■ Task statement
Your answer must be an exact retyping of the line containing "The width and height of the screenshot is (1501, 812)." and every line after it through the end of the records below, with no pictures and nothing else.

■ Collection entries
########################################

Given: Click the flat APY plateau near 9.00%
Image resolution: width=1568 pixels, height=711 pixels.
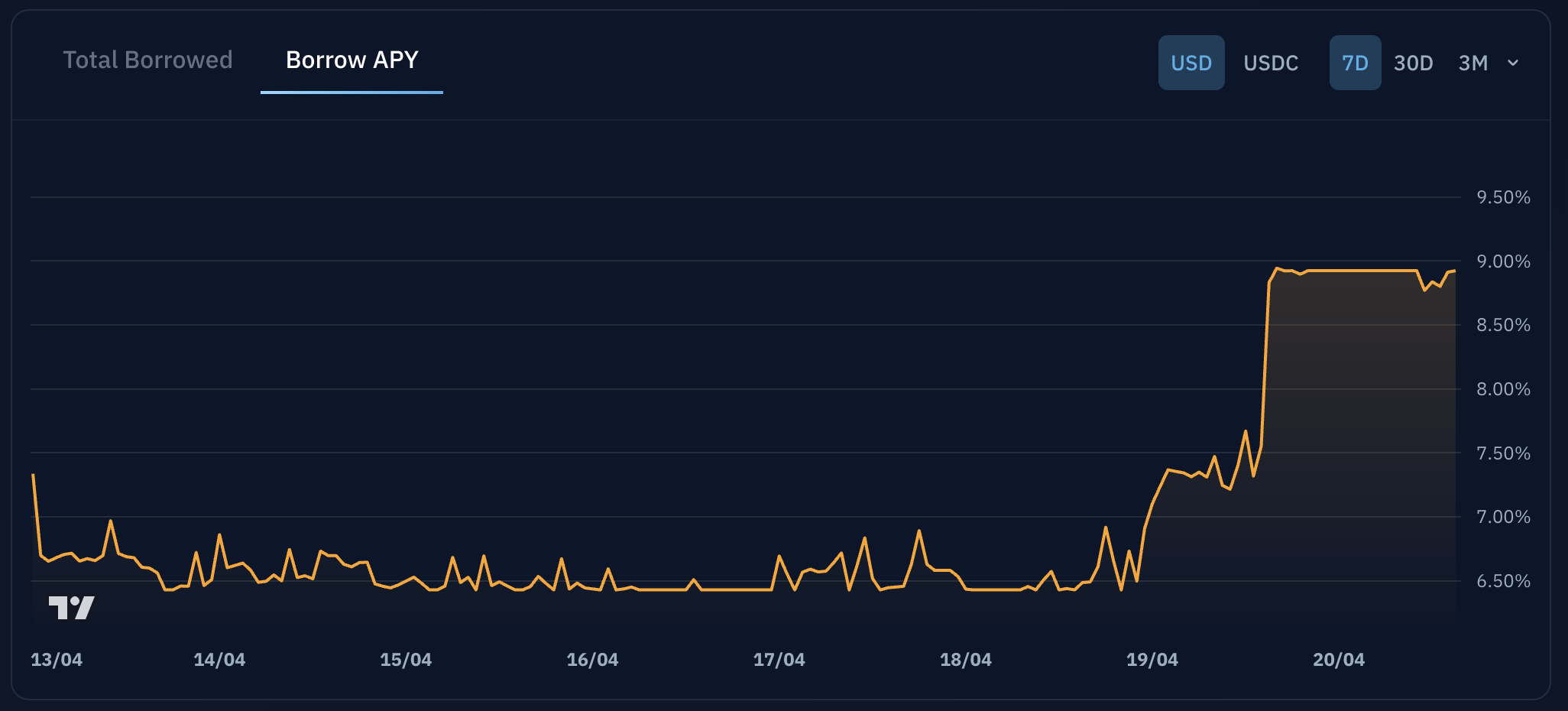Looking at the screenshot, I should pyautogui.click(x=1360, y=271).
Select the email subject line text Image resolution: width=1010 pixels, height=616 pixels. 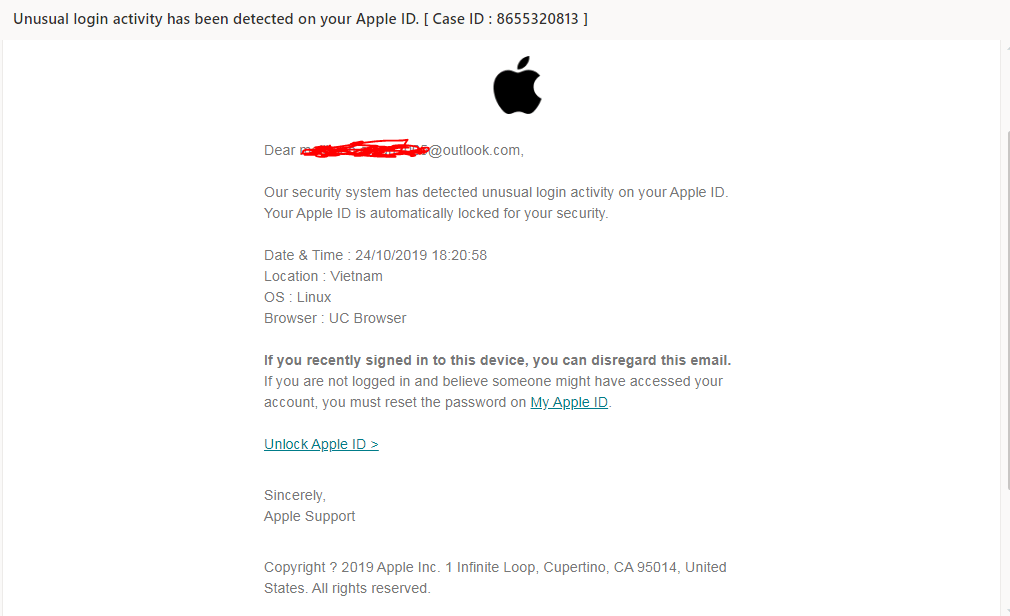coord(300,19)
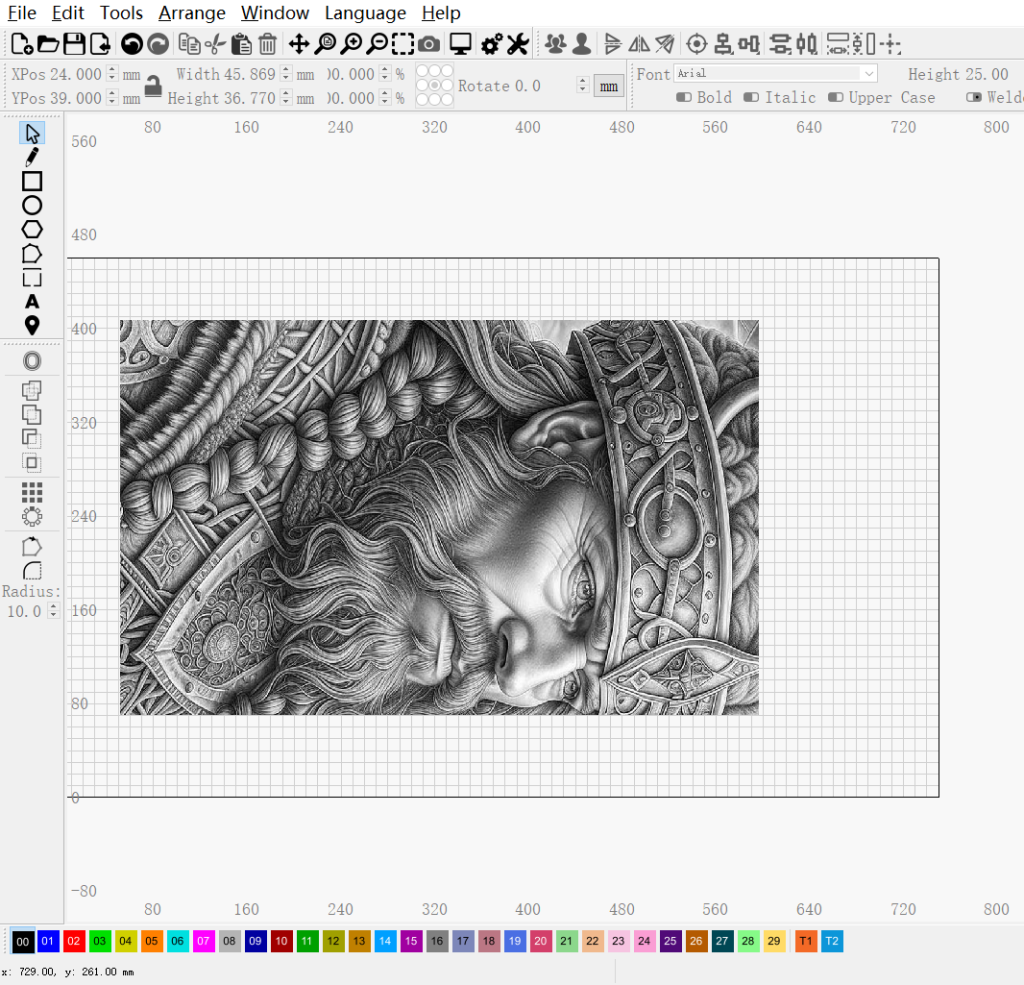This screenshot has width=1024, height=985.
Task: Choose the rectangle drawing tool
Action: tap(32, 181)
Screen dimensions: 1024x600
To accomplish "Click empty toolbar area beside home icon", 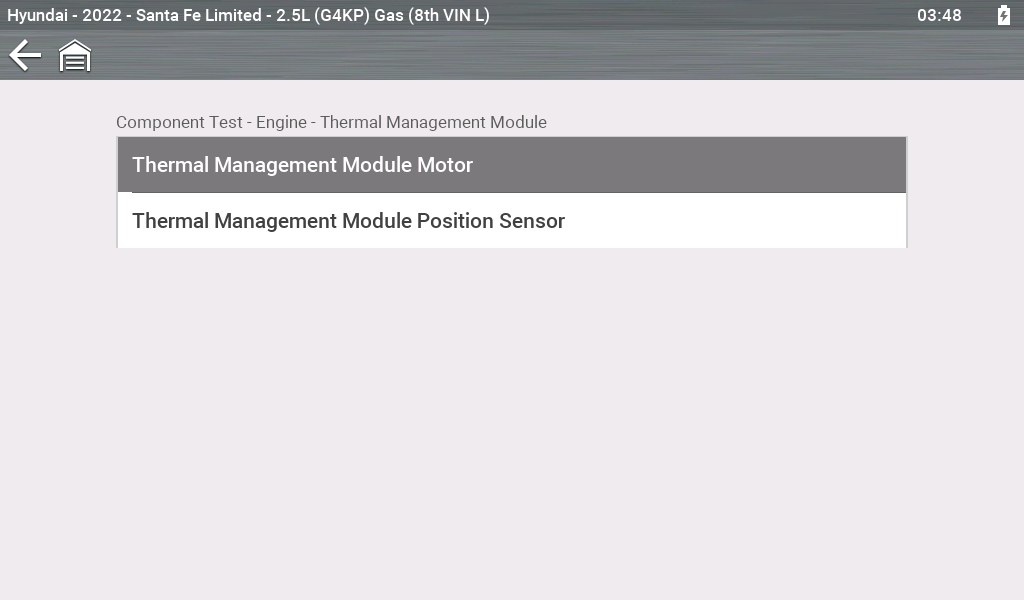I will click(x=500, y=56).
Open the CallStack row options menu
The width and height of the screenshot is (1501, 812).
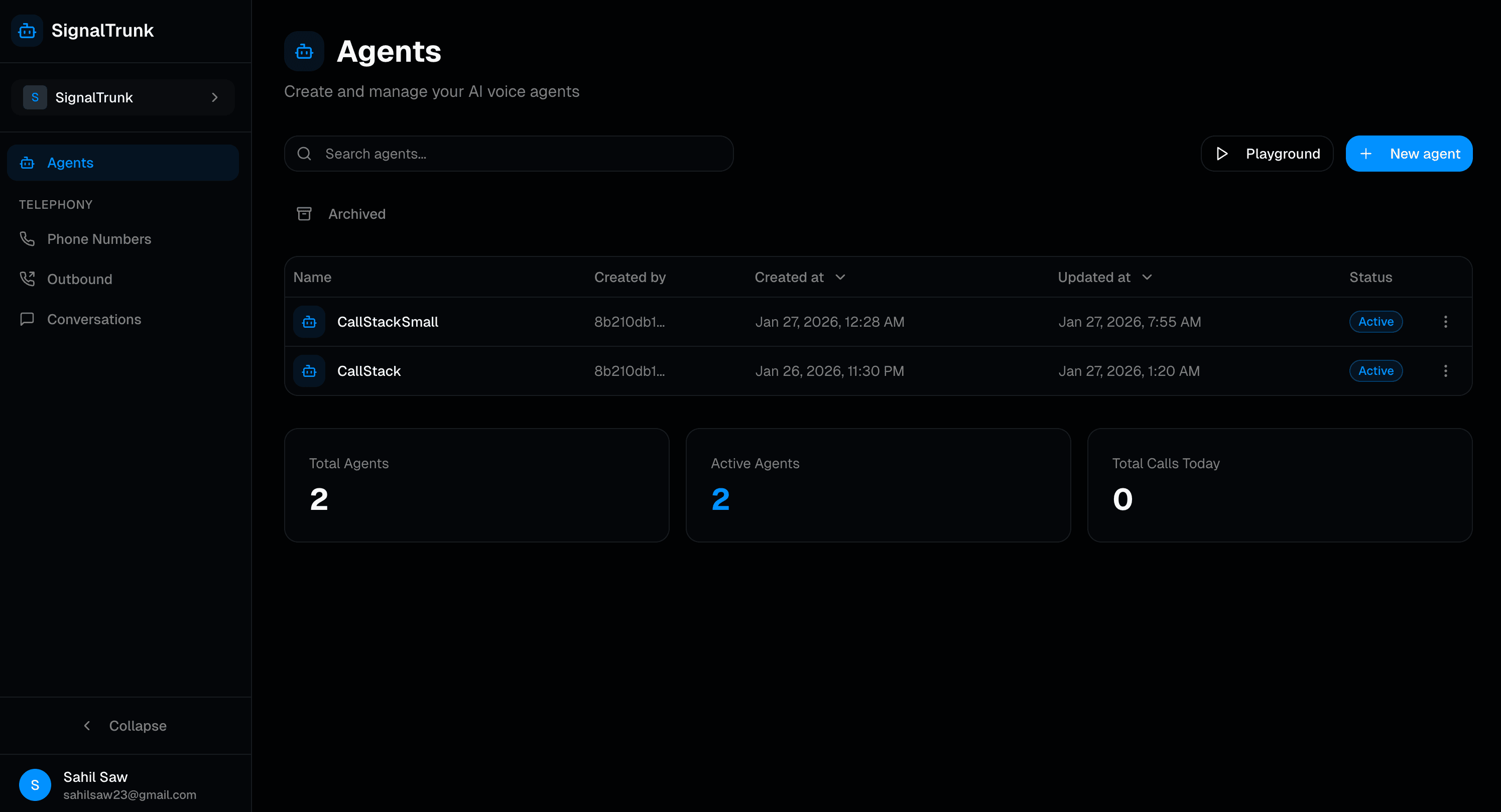1445,370
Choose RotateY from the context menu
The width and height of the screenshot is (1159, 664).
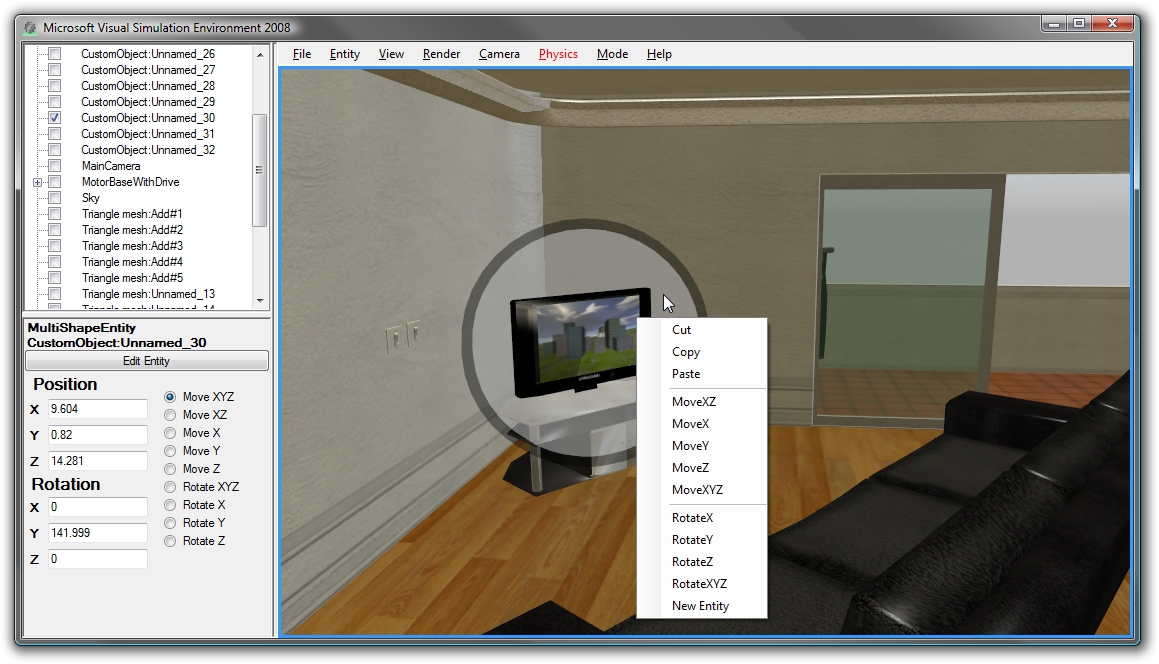[692, 539]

########################################

■ Finished task
The width and height of the screenshot is (1501, 812).
1445,370
Choose RotateY from the context menu
The width and height of the screenshot is (1159, 664).
[692, 539]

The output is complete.